(begin)

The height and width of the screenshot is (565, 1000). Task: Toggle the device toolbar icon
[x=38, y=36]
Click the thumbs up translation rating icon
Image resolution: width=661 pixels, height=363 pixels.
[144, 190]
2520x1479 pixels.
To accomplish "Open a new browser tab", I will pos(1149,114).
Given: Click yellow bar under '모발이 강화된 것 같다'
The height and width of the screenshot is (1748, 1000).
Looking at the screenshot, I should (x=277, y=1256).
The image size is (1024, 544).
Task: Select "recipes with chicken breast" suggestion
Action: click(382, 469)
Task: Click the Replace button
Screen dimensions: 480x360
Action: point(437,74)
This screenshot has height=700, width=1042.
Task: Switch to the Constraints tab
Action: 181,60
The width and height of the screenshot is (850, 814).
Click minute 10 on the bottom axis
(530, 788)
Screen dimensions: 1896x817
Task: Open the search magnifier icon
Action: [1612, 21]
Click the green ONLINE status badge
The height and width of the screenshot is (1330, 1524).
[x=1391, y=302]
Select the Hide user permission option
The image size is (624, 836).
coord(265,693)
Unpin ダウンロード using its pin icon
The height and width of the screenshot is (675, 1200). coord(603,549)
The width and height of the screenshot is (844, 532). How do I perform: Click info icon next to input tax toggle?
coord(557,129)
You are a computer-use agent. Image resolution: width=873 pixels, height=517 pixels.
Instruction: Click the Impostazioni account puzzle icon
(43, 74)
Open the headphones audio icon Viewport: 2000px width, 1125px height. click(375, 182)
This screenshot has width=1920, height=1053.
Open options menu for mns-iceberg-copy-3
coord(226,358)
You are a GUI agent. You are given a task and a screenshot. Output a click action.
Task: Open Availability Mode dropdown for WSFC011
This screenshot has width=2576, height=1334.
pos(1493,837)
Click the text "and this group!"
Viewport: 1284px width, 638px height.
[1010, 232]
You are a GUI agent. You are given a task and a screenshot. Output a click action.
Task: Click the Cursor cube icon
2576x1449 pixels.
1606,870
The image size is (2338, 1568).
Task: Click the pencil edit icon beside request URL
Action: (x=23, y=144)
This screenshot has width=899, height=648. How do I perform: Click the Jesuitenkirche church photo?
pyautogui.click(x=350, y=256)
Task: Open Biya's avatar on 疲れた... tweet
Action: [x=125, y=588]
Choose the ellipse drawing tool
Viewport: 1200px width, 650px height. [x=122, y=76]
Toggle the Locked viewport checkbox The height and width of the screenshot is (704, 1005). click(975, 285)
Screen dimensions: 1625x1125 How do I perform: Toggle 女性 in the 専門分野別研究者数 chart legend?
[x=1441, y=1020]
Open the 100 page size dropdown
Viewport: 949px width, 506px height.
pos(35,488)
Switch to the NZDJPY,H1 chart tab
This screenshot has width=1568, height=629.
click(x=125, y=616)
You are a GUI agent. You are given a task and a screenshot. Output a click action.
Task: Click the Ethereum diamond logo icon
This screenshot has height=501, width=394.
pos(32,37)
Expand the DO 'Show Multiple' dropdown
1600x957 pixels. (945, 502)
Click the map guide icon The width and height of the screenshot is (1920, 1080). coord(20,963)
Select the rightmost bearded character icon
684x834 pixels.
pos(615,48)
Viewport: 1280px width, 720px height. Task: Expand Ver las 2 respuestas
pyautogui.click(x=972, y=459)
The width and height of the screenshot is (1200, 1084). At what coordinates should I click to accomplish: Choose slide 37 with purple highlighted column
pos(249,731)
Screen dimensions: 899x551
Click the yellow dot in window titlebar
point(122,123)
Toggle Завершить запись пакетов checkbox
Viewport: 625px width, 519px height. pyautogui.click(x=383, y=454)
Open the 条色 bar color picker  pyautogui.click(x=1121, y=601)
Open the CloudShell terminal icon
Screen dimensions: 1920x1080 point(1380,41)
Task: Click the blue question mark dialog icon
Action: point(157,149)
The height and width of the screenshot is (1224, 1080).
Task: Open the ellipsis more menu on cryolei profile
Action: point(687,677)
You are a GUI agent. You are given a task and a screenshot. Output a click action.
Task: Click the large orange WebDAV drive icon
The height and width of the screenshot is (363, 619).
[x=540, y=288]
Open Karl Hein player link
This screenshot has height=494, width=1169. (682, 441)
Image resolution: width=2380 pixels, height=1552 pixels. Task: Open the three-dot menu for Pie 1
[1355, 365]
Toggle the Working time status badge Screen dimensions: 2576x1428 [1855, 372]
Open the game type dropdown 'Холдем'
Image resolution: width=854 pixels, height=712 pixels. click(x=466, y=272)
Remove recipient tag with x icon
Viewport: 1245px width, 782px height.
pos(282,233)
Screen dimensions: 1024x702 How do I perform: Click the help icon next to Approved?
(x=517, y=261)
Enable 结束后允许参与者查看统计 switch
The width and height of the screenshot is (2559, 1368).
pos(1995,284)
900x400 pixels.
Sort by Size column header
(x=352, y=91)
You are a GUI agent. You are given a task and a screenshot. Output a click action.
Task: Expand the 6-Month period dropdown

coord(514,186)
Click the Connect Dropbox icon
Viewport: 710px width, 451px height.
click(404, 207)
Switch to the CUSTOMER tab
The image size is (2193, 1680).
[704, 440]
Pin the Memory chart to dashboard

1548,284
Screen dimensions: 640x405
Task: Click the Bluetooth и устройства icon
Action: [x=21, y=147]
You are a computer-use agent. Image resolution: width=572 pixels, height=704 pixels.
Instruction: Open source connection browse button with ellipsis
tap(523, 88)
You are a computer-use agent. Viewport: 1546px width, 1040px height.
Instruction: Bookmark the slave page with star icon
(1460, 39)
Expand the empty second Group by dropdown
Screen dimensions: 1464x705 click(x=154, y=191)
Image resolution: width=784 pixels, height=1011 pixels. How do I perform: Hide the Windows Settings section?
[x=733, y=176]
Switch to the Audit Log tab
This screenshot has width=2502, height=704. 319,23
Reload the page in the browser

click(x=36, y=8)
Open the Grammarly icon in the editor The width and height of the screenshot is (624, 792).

(end)

Can you copy the lines word for word, starting at the first line and ending at the line containing "I will pos(1149,114)."?

The height and width of the screenshot is (565, 1000). Task: Toggle the device toolbar icon
[x=38, y=36]
Click the thumbs up translation rating icon
Image resolution: width=661 pixels, height=363 pixels.
[144, 190]
2520x1479 pixels.
To accomplish "Open a new browser tab", I will pos(1149,114).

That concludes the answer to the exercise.